Los polifluoroxometalatos son otra clase más de oxometalatos reemplazados por O.

Otro

Numerosos materiales híbridos orgánico-inorgánicos que contienen núcleos POM,

Ilustrativo de las diversas estructuras de POM es el ion CeMo
₁₂O⁸⁻
>₄₂ , que tiene octaedros de cara compartida con átomos de Mo en los vértices de un icosaedro).

Usos y aplicaciones aspiracionales

Catalizadores de oxidación

Los POM se emplean como catalizadores comerciales para la oxidación de compuestos orgánicos.

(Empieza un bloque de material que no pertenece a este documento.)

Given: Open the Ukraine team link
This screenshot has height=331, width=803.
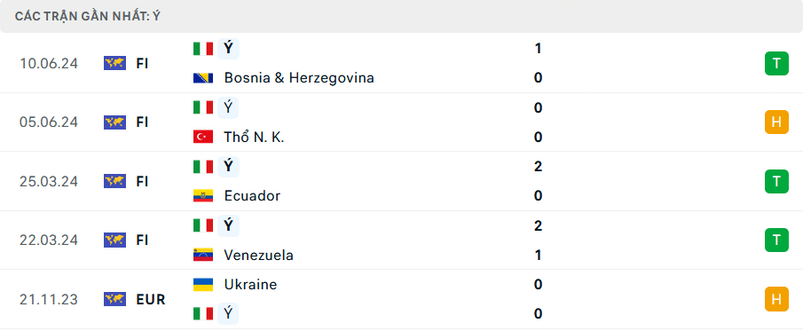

Continúan los esfuerzos para ampliar este tema. Las oxidaciones aeróbicas basadas en POM se han promovido como alternativas a los procesos de blanqueo de pulpa de madera a base de cloro, un método para descontaminar el agua y un método para producir catalíticamente ácido fórmico a partir de biomasa (proceso OxFA). Se ha demostrado que los polioxometalatos catalizan la división del agua.

Electrónica molecular

Algunos POM exhiben propiedades magnéticas inusuales, lo que ha dado lugar a visiones de muchas aplicaciones. Un ejemplo son los dispositivos de almacenamiento llamados qubits. Componentes de almacenamiento no volátiles (permanentes), también conocidos como dispositivos de memoria flash.

Drogas

Posibles fármacos antitumorales y antivirales. Los polioxomolibdatos y heptamolibdatos de tipo Anderson exhiben actividad para suprimir el crecimiento de algunos tumores. En el caso de (NH₃Pr)₆[Mo₇O₂₄], la actividad aparece relacionada con su propiedades redox. La estructura de Wells-Dawson puede inhibir eficazmente la agregación de β amiloide (Aβ) en una estrategia terapéutica para la enfermedad de Alzheimer. Usos antibacterianos y antivirales.